My wolf stirred weakly, whispering something I couldn't quite hear. But I felt it in my bones—this wasn't over.
---
The Pack Hall had been transformed into a tribunal chamber. Rows of chairs faced a raised platform where three Lycan Council representatives sat in judgment. The center seat remained empty—reserved for the Lycan King himself, though he rarely attended pack hearings.
I walked in flanked by two Enforcers, my legs still shaky but my spine straight. Every eye in the room turned to me. Pack members I'd trained, protected, bled beside. Their expressions ranged from shock to pity to carefully blank neutrality.
Cameron stood at the front, his father Vincent beside him. The current Alpha looked older somehow, his face carved with lines of stress. Yasmin sat in a silver-barred cage, her hands trembling.
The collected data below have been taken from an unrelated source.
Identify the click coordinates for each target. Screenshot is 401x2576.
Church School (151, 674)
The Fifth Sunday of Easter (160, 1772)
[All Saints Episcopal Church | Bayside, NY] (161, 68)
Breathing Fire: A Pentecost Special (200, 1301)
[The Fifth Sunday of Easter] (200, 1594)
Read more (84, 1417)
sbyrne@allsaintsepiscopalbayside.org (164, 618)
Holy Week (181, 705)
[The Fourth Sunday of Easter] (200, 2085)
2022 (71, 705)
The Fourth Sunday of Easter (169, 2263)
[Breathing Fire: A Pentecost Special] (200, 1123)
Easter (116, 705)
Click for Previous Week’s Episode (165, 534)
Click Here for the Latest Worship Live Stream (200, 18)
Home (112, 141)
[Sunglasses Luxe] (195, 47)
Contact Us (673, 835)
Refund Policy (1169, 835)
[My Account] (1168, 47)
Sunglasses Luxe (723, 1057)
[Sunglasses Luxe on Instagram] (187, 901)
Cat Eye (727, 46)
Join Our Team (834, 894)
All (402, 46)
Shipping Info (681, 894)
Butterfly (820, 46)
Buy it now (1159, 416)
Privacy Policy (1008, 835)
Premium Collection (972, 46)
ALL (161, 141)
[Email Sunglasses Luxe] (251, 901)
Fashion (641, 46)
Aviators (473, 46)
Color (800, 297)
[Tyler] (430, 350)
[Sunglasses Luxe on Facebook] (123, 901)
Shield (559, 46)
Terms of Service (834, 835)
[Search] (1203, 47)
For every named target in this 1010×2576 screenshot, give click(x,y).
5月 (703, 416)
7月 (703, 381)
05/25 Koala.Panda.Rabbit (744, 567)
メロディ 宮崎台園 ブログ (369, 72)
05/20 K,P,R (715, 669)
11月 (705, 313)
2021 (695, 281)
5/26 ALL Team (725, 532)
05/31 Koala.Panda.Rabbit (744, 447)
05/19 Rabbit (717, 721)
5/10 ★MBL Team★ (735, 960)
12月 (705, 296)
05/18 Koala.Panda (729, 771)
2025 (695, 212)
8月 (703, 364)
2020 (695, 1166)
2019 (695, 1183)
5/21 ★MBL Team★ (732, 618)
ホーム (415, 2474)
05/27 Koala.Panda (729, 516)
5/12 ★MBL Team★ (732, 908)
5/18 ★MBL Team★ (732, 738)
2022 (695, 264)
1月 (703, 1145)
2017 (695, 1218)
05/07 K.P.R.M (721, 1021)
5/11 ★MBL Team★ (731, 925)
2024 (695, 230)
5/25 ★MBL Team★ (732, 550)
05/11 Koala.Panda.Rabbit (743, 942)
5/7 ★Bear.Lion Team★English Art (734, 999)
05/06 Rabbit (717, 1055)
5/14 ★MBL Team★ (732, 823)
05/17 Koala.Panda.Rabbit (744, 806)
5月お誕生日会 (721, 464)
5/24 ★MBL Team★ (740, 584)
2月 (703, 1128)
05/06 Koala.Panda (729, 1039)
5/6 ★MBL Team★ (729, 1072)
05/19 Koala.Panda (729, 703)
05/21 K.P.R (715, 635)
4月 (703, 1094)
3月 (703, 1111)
The lead Council representative—a stern woman with ice-blue eyes—stood. "This tribunal will address the charges of embezzlement, attempted murder, and treason against Yasmin Foster. All evidence will be—"
"A moment." Cameron's voice cut across hers. He turned, finally looking at me. "Beta Lawrence. I know we've had our... disagreements. But for the good of the pack, I'm asking you to speak on Yasmin's behalf. Show mercy. This scandal could destroy everything we've built."
The audacity stole my breath. He wanted me to save the woman who'd tried to murder me. To protect his reputation.
He moved toward me, his hand reaching for my arm. "Nora, please. Think of the pack. Think of—"
His fingers closed around my wrist, squeezing hard enough to bruise.
Something inside me snapped.
I shoved him. Hard. The mate bond flared with agony, but I welcomed the pain. Let it fuel me.
Cameron stumbled back, shock widening his eyes. The Pack Hall went silent.
"You want me to think of the pack?" My voice came out steady, cold. "I've thought of nothing but this pack my entire life. I trained your warriors. I balanced your books. I stood beside you through every challenge. And when I was dying on the floor, you called me hysterical."
The Council representative's gaze sharpened with interest.
Cameron's face flushed. "Nora, don't do this—"
"I, Nora Lawrence, Beta of Silver Moon," I said, my voice ringing through the hall, "reject you, Cameron Bradley, as my mate."
The bond between us screamed. I felt it tearing, ripping through my chest like claws. Cameron's face went white.
"Your bond is poison," I continued, forcing the words through the agony, "and I purge it from my soul."
The magical backlash hit like a shockwave. Cameron dropped to his knees, gasping. I felt the bond sever completely—a clean, brutal cut that left me hollow and free.
I stood tall, trembling but unbroken, while my former mate knelt before me.
The pain was excruciating. But I didn't make a sound.